Não basta “ser bom de briga” na sua própria base sindical, é preciso ter estratégia para unificar a luta com outros setores. Afinal, não basta “cuidar do seu próprio quarto” quando toda a casa está desmoronando. Ou seja, neste caso da LG por exemplo, para exigir “manutenção dos empregos e estatização” não bastava apenas organizar a greve na sua base sindical nas terceirizadas, quando a fábrica-matriz estava fechando em Taubaté e gerando toda essa situação. Para isso, não bastava só chamar “unidade” no carro de som ou ligar para a CUT e pedir que unifique (afinal isso não vai se dar de bom grado), como fez o sindicato de São José.

Como discutimos aqui, era preciso buscar fazer um trabalho desde a base, indo até os trabalhadores diretos, buscando se ligar aos que fossem mais de vanguarda para fortalecê-los, buscando organizar por baixo um comitê de greve da própria LG, unido com um comitê das outras fábricas, ir fomentando essa organização e fomentando que os próprios trabalhadores da LG exigissem de seu sindicato que lutasse. Era preciso também ter atuado contra o fechamento da Ford na cidade vizinha, entretanto, em vez de buscar se ligar com os trabalhadores, o PSTU só apareceu lá para fazer falas de apoio no carro de som e em lives da CUT, sem sequer fazer nenhuma exigência ao PT.

O Estado e a legislação brasileira impõem uma divisão sindical em que um sindicato não pode se meter com a base sindical do outro. E não é só o Estado e os governantes que defendem essa divisão, mas a própria CUT e grandes burocracias sindicais também ameaçam os trabalhadores que se opõem a ela. Mas a questão é: se a Conlutas conseguisse o apoio dos trabalhadores diretos da LG e fizesse um escândalo nacional com essa luta, esses trabalhadores diretos e a população os defenderiam contra essas ameaças, e seria um preço político grande para a CUT e o PT pagarem nacionalmente se seguissem atuando dessa forma. Então, como parte de uma campanha política pela unificação conforme debatemos aqui, o sindicato de SJC poderia buscar desmascarar essa direção para os trabalhadores da LG e para o conjunto dos trabalhadores da região. Isso reduziria muito a capacidade repressiva da CUT e a forçaria a tomar medidas de unidade.

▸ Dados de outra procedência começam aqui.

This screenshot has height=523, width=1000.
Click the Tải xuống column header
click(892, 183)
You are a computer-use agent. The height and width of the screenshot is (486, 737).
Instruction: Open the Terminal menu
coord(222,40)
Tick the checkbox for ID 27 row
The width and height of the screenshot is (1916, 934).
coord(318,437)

Nós do Esquerda Diário também fazemos parte da Conlutas, mas temos críticas à política da direção majoritária dessa central, dirigida pelo PSTU, que é uma política de se conformar com essa divisão sindical de “cada um no seu quadrado” que o Estado e a legislação impõem. Questionar essa divisão é fundamental: nós buscamos sempre atuar assim na USP, por exemplo, atuando para que o sindicato dos trabalhadores efetivos, o SINTUSP, defenda também as trabalhadoras terceirizadas, mesmo que estas não façam parte da sua base sindical (fazem parte da base de um sindicato muito mais mafioso que a CUT inclusive, dirigido pela UGT). Assim, pudemos auxiliar em uma série de lutas travadas pelas terceirizadas, conforme discutimos no livro A Precarização Tem Rosto de Mulher.

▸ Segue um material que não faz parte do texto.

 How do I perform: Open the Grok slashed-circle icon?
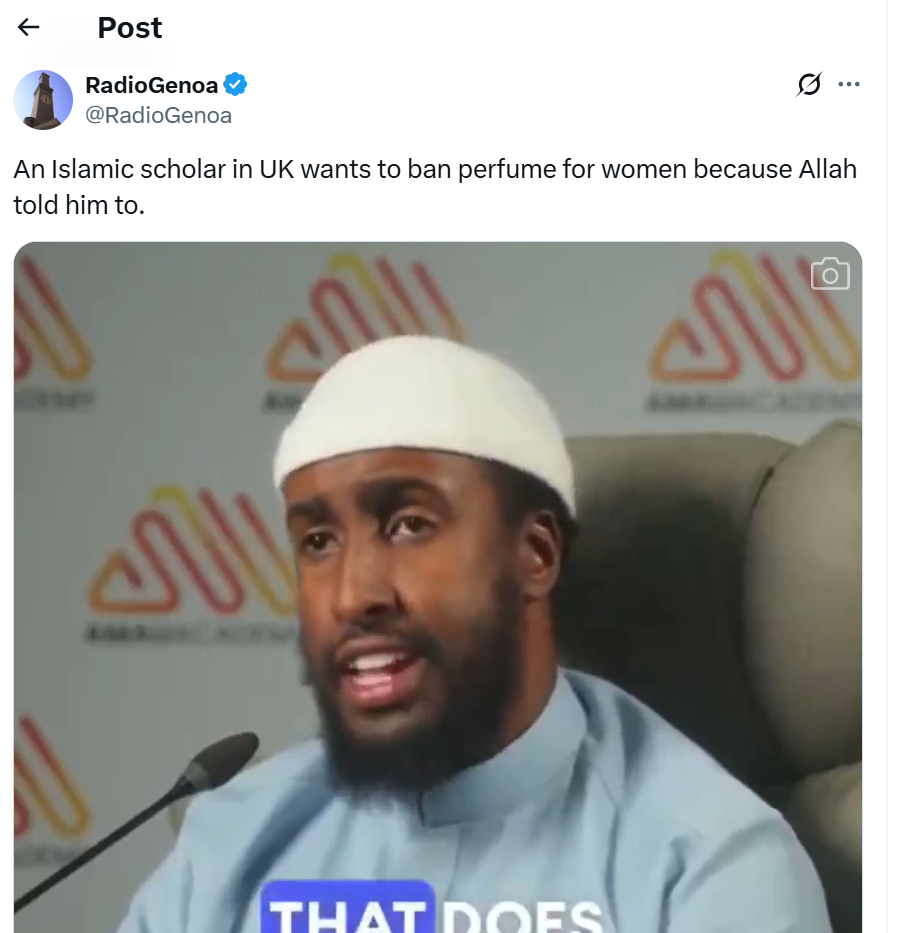(809, 84)
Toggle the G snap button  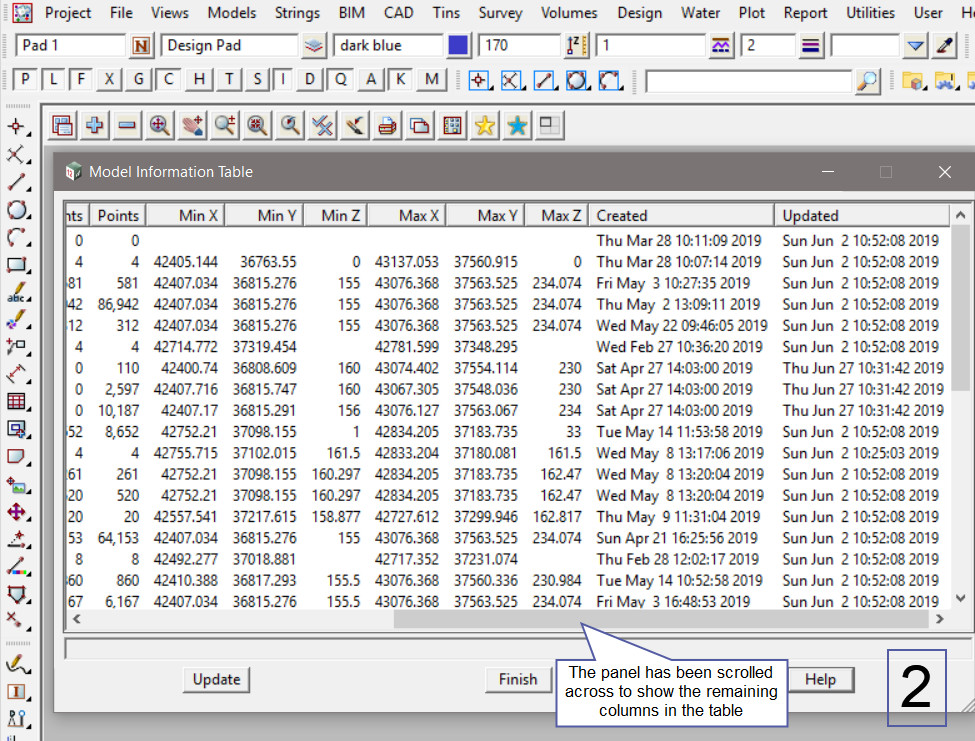click(139, 80)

A Conlutas fez parte das últimas mobilizações no 29M, mas fazemos um chamado para que, para além disso, essa central encampe junto conosco uma batalha para exigir que as grandes centrais como a CUT rompam com essa política. Como abordamos aqui, a Conlutas (assim como a Intersindical) precisa dar o exemplo e desde as categorias que dirige organizar assembleias que votem um dia de paralisação nacional e um chamado à que a CUT e a CTB encampem essa política.

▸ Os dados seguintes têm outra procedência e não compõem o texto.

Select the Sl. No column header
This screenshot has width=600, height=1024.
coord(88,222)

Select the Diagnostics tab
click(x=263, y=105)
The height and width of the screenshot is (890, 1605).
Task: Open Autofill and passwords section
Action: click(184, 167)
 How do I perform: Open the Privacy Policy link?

Achamos que essas lições são importantes para que a esquerda possa conformar um novo tipo de sindicalismo, que seja um sindicalismo que se oponha às burocracias, que fomente a democracia operária e a autoorganização dos trabalhadores. Que seja um sindicalismo de combate mas também político. Que questione também esse regime do golpe de conjunto e que eleve as batalhas de cada local de trabalho ao âmbito nacional, já que não podem ser encaradas como batalhas isoladas, uma vez que não são ataques isolados: são uma política do Estado, um estado que segue como sempre atuando como “balcão de negócios” dos empresários, banqueiros e toda a burguesia, que segue lucrando na pandemia enquanto nossa classe morre de fome ou de coronavírus. Nossa luta precisa começar agora, para impormos que nossas vidas valham mais que os lucros desses capitalistas.